+++ SOURCE DATA

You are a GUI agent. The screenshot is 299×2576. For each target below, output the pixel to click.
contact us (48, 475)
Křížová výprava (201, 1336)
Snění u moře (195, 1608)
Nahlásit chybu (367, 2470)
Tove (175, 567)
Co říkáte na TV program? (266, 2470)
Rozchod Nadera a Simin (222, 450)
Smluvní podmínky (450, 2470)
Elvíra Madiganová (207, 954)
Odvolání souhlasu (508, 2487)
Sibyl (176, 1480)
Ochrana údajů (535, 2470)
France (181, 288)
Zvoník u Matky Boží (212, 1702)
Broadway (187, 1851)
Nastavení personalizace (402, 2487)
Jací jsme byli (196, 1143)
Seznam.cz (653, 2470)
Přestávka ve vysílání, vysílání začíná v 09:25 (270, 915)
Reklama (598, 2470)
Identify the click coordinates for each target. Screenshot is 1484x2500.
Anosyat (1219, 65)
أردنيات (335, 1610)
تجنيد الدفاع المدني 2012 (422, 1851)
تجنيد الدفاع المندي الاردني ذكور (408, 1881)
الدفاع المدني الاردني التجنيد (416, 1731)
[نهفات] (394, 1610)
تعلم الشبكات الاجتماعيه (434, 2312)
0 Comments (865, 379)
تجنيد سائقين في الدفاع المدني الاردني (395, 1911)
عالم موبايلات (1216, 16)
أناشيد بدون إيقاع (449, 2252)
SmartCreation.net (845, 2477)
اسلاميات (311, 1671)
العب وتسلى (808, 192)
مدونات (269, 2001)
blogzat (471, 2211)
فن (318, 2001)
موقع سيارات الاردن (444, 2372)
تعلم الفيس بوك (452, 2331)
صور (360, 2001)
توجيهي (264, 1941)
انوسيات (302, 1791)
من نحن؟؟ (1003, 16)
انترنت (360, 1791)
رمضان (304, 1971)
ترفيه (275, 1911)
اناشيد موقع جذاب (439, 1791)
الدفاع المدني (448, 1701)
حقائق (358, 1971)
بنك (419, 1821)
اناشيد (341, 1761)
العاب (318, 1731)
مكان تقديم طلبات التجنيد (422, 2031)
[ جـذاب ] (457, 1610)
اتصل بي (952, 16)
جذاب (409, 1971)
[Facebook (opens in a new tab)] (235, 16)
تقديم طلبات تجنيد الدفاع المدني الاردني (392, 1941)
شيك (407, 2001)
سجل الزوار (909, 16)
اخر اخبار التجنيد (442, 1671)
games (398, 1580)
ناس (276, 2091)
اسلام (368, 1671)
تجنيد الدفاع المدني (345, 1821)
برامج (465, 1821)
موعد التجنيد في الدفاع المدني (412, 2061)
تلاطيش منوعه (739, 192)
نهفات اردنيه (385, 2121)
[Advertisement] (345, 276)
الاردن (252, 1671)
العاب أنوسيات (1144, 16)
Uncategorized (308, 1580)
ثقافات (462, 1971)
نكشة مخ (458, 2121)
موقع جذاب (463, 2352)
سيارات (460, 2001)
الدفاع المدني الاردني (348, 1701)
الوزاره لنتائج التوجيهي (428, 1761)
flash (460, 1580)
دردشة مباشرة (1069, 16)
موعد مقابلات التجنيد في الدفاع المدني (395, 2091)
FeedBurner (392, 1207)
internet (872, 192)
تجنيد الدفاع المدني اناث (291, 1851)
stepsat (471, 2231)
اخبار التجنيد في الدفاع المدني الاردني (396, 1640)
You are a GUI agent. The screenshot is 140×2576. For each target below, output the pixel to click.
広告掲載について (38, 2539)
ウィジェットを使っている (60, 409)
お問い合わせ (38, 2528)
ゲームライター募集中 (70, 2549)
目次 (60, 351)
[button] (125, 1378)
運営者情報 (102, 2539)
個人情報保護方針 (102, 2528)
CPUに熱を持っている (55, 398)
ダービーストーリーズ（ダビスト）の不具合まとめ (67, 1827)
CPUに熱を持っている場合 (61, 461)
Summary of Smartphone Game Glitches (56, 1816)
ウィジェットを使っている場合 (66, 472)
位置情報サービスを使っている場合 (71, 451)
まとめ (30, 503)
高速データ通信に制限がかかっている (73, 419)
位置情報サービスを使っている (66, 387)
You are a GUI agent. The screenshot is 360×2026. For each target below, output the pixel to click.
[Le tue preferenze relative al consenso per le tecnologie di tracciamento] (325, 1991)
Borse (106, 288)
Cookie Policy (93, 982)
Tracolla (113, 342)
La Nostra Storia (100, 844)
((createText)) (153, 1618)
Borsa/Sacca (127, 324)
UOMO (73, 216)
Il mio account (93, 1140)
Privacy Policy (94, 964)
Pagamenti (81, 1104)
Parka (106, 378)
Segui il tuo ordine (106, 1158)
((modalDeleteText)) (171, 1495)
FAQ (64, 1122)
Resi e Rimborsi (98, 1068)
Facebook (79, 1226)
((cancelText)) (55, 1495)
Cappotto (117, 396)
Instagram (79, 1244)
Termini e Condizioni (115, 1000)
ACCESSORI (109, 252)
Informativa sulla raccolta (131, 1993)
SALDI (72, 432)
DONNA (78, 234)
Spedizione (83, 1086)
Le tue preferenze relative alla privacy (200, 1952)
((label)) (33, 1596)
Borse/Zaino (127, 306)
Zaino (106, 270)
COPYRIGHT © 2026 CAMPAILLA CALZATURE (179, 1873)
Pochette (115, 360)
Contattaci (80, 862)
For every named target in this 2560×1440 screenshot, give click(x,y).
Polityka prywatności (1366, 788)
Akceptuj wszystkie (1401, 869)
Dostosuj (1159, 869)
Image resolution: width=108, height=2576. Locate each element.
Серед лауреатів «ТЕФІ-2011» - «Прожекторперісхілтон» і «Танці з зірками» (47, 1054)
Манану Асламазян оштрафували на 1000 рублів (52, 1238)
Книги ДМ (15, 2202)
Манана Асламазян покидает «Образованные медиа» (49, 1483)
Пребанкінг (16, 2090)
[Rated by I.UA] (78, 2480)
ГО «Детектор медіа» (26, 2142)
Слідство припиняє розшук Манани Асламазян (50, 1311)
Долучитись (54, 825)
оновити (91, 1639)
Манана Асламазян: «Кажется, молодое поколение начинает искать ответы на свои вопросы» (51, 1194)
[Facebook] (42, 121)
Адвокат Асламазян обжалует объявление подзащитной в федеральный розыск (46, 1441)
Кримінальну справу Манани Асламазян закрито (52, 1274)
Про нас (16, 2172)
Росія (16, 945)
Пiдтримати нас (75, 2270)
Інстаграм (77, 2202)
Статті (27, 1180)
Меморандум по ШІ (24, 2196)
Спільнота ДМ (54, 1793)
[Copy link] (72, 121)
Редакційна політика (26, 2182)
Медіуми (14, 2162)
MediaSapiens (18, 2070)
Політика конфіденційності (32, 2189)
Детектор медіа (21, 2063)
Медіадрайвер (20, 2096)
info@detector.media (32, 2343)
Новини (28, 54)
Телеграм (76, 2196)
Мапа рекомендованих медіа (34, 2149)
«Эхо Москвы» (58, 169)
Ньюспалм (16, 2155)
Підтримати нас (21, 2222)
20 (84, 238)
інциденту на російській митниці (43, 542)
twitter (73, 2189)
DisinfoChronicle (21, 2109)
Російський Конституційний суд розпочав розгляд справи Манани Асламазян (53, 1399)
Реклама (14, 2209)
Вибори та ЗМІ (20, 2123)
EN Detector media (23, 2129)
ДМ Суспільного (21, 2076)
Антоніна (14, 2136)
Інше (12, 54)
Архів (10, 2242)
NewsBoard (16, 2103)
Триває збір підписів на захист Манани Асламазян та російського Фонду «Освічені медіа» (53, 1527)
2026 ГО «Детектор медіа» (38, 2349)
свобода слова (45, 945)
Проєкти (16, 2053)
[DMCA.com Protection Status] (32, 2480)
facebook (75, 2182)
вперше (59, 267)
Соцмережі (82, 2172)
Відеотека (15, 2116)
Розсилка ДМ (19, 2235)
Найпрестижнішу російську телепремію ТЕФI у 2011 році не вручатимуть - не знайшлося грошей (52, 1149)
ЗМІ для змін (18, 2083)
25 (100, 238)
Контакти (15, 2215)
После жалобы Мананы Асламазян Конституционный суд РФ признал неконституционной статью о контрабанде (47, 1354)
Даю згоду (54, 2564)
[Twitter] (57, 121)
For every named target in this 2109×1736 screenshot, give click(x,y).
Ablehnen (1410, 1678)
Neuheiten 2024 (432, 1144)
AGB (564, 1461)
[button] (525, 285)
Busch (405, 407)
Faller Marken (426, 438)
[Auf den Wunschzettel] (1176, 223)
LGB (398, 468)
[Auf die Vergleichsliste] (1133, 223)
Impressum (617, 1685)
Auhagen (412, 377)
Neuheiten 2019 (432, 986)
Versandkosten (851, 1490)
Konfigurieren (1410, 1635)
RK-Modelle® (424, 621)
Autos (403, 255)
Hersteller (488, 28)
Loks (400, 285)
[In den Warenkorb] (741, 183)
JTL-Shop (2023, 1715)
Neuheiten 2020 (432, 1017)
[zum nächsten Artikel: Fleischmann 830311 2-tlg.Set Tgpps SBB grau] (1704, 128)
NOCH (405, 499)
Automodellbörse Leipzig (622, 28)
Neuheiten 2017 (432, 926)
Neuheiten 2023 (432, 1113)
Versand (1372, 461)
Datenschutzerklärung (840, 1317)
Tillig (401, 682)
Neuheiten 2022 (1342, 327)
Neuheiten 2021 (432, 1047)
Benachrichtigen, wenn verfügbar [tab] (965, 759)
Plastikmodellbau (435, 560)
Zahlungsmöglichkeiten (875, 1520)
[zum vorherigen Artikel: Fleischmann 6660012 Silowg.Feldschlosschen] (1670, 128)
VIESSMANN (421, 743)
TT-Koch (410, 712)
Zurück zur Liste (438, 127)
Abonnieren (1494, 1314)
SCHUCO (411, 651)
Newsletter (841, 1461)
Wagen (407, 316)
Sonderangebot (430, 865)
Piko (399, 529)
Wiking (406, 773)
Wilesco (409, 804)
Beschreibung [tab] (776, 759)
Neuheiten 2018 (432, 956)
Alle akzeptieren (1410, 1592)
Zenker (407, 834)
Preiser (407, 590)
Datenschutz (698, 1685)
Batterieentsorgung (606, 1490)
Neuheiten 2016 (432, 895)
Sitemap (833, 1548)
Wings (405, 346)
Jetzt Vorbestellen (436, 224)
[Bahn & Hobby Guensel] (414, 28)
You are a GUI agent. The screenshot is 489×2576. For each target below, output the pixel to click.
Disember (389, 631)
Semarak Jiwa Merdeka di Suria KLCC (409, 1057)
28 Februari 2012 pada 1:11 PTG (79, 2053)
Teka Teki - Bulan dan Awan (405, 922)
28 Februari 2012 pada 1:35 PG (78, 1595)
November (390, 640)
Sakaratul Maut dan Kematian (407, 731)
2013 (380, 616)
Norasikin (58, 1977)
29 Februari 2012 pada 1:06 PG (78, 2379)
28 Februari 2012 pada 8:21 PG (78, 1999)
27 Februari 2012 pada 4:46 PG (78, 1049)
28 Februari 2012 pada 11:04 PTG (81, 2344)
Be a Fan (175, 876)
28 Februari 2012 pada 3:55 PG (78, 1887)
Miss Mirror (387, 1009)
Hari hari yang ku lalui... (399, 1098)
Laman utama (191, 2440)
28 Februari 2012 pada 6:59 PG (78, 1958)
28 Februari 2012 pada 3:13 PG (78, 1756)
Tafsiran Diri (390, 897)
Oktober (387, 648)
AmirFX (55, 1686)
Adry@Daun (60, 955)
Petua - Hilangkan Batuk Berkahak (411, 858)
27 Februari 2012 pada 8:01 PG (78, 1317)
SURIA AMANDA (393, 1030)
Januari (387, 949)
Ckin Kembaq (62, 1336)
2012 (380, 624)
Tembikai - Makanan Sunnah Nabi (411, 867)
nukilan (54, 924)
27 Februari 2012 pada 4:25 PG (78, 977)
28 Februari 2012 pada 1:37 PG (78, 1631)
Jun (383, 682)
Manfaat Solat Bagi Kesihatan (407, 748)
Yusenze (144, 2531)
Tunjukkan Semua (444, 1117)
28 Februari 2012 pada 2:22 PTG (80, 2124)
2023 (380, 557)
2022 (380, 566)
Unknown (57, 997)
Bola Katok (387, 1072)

++++++

Your reply is to repeat, unchanged, the lines above running from the one with "ゲームライター募集中 (70, 2549)" up to and including the one with "Dostosuj (1159, 869)".

ゲームライター募集中 (70, 2549)
目次 (60, 351)
[button] (125, 1378)
運営者情報 (102, 2539)
個人情報保護方針 (102, 2528)
CPUに熱を持っている (55, 398)
ダービーストーリーズ（ダビスト）の不具合まとめ (67, 1827)
CPUに熱を持っている場合 (61, 461)
Summary of Smartphone Game Glitches (56, 1816)
ウィジェットを使っている場合 (66, 472)
位置情報サービスを使っている場合 (71, 451)
まとめ (30, 503)
高速データ通信に制限がかかっている (73, 419)
位置情報サービスを使っている (66, 387)
You are a GUI agent. The screenshot is 360×2026. For each target below, output the pixel to click.
[Le tue preferenze relative al consenso per le tecnologie di tracciamento] (325, 1991)
Borse (106, 288)
Cookie Policy (93, 982)
Tracolla (113, 342)
La Nostra Storia (100, 844)
((createText)) (153, 1618)
Borsa/Sacca (127, 324)
UOMO (73, 216)
Il mio account (93, 1140)
Privacy Policy (94, 964)
Pagamenti (81, 1104)
Parka (106, 378)
Segui il tuo ordine (106, 1158)
((modalDeleteText)) (171, 1495)
FAQ (64, 1122)
Resi e Rimborsi (98, 1068)
Facebook (79, 1226)
((cancelText)) (55, 1495)
Cappotto (117, 396)
Instagram (79, 1244)
Termini e Condizioni (115, 1000)
ACCESSORI (109, 252)
Informativa sulla raccolta (131, 1993)
SALDI (72, 432)
DONNA (78, 234)
Spedizione (83, 1086)
Le tue preferenze relative alla privacy (200, 1952)
((label)) (33, 1596)
Borse/Zaino (127, 306)
Zaino (106, 270)
COPYRIGHT © 2026 CAMPAILLA CALZATURE (179, 1873)
Pochette (115, 360)
Contattaci (80, 862)
For every named target in this 2560×1440 screenshot, give click(x,y).
Polityka prywatności (1366, 788)
Akceptuj wszystkie (1401, 869)
Dostosuj (1159, 869)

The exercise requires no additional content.